**DOCUMENT TEXT**:
With all of the tragedy that has befallen Japan recently, I thought I would share some of my experiences during my three wonderful years there. There has been so much devastation, it seems that’s all anyone can talk about. I’d like to share a little light on what it was like to live there for 3 years…the good things.
I had just finished U.S. Navy boot camp and then sent off to my “A-School” where I would become a Photographer’s Mate(Navy term for photographer). I was sent to the Defense Photography School in Pensacola, FL, and graduated 2nd in my class. Myself and the #1 guy got our choice of orders. Everyone else got sent where they were sent. Study hard kids…standings matter. :) He chose Yokusuka, Japan, where the Admiral’s Barge was stationed. I chose the other Japanese billet, Misawa, AB Japan. I was there from 1994-1997, starting when I was just 20 years old.
I feel fortunate to have had the opportunity to travel and live abroad. It enriched my life more than I could have expected. The Japanese culture is a world away from American culture and taught me many life lessons.
Where to start…well, I guess where I have a few photos to share the story…
The Japanese have festivals in cities all around Japan, for different events and different times of the year. One of my favorites was the Nebuta Festival in Aomori-Shi, Aomori Prefecture.
Nebuta was THE festival to go to if you could make it. It was a few hour drive from Misawa, Japan, where I was stationed. The drive there was gorgeous, going through mountains and beautiful forests. Finally, being a part of the celebration was wonderful. Thousands of people showed up.

Stored data
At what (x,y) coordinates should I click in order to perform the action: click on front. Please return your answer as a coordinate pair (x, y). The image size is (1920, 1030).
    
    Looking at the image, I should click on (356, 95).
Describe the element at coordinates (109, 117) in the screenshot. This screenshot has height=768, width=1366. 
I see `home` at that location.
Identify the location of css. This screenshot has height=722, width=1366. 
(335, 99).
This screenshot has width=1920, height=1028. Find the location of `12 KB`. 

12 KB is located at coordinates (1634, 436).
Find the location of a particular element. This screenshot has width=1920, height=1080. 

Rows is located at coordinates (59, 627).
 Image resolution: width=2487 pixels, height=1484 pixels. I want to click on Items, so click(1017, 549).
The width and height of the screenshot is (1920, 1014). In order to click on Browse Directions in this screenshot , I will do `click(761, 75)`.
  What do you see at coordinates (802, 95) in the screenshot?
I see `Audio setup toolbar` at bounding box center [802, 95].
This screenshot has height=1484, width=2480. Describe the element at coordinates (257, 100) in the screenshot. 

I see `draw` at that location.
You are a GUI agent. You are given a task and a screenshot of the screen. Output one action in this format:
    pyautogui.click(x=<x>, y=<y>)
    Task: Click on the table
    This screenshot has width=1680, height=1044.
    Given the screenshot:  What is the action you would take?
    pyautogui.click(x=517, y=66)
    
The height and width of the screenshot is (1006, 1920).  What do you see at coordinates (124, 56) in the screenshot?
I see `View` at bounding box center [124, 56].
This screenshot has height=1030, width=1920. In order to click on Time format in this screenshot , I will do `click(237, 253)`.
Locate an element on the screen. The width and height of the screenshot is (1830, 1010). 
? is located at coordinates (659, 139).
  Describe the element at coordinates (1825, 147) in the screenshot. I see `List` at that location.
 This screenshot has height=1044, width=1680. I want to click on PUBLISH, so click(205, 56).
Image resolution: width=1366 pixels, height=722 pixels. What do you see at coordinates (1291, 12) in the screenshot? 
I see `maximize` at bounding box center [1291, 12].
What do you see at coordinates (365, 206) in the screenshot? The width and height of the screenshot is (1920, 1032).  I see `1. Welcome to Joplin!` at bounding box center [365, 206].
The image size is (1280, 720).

**SET EXERCISE**: In the post about living in Japan, which festival does the writer name as one of their favorites? These rows come from a separate source.

**COMPLETE OUTPUT**: The Nebuta Festival in Aomori-Shi, Aomori Prefecture.